Get from YubiCloud server and parse text response.

Parameters:
  • rel_url – URL relative to api_url
  • params – a dict of GET parameter values to be added to the GET url
  • add_signature – Set flag to add hmac signature as parameter “h”. Increases security (the server can verify the authenticity of the client).
Returns:

a data structure, parsed from the response body text.

This is an async method. You need to await for it. Do not call synchronously.

IMPORTANT: before you use the response, you must also call verify_signature on it!

classmethod get_yubikey_id(otp)

Get the unique identifier of a YubiKey from an otp.

Parameters:otp – A string containing the one time password, obtained from the YubiKey.

Each YubiKey has a fixed unique identifier that is contained within the generated OTP. The YubiCloud service uses this identifier to identify the key, and store otp usage, detect replay attacks etc.

This method extracts the unique identifier of the YubiKey from an otp generated with it. This identifier can be used assign the YubiKey to a user. Then it will be possible to find the user by giving just a single otp string (e.g. username input is not needed).

classmethod is_valid_otp(otp)

Check if the given otp value is an otp string that has a valid format.

Parameters:otp – A string containing the one time password, obtained from the YubiKey.

Unfortunately, the modhex format used by YubiKey can be altered by a Drovak-based keyboard. YubiCo’s recommendation is that we only check that the otp has 32-48 printable characters.

user_agent = 'YubiStorm 0.1.1'
validate_cert = True
verify(otp, sl='secure')

Veryify OTP value with YubiCloud server.

Parameters:
  • otp – OTP value provided by a YubiKey hardware device.
  • sl – securelevel value.
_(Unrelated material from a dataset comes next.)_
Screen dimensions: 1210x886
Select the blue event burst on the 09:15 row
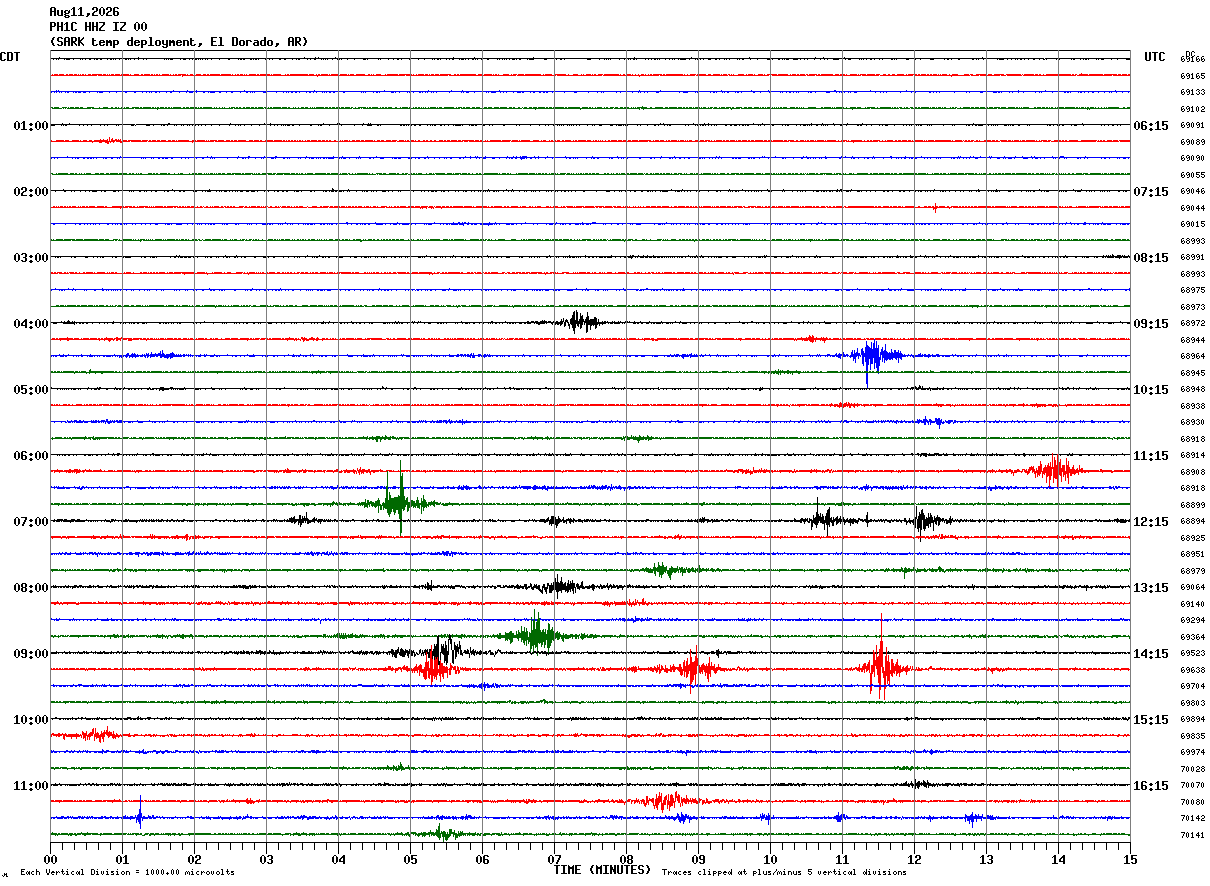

When given, this should be an integer between 0 and 100, indicating percentage of syncing required by client. You can also use strings “fast” or “secure” to use server-configured values. If absent, let the server decide.
Returns:

Returns a dict that contains a subset of the response from the server. Keys in the response:

  • id - unique identifier of the yubikey

  • timestamp - YubiKey internal timestamp when the key was pressed

  • sessioncounter - YubiKey internal usage counter when key was pressed.

    This will be a strictly increasing number that shows how many times the key was pressed since it was first programmed.

  • sessionuse - YubiKey internal session usage counter when key was pressed

  • sl - percentage of external validation server that replied successfully (0 to 100)

Note

  • When YubiCloud servers are not available, this method will raise a tornado.httpclient.HTTPError
  • When authentication is unsuccessful, this method will raise a YubiStormAPIError.
verify_signature(params)

Verify signature for a response.

Parameters:params – A dict of values as returned by the YubiCloud server. It should contain the hmac signature under the “h” key.
Returns:True if the signature was correct, False otherwise.
exception yubistorm.YubiStormAPIError

Raised when YubiCloud API call returns an error.

Instances of this class mean that they YubiCloud server already responded, and returned a status code that indicates a problem detected on the server side.

exception yubistorm.YubiStormError

Raised for all kinds errors, that are above the https level.

Note

For http level errors, tornado.httpclient.HTTPError is raised instead.

exception yubistorm.YubiStormSecurityBreachError

Raised when the client library detects possible security breach.

Instances of this class mean that they YubiCloud server already responded, but there is a problem with the response: the client side detected a possible security breach.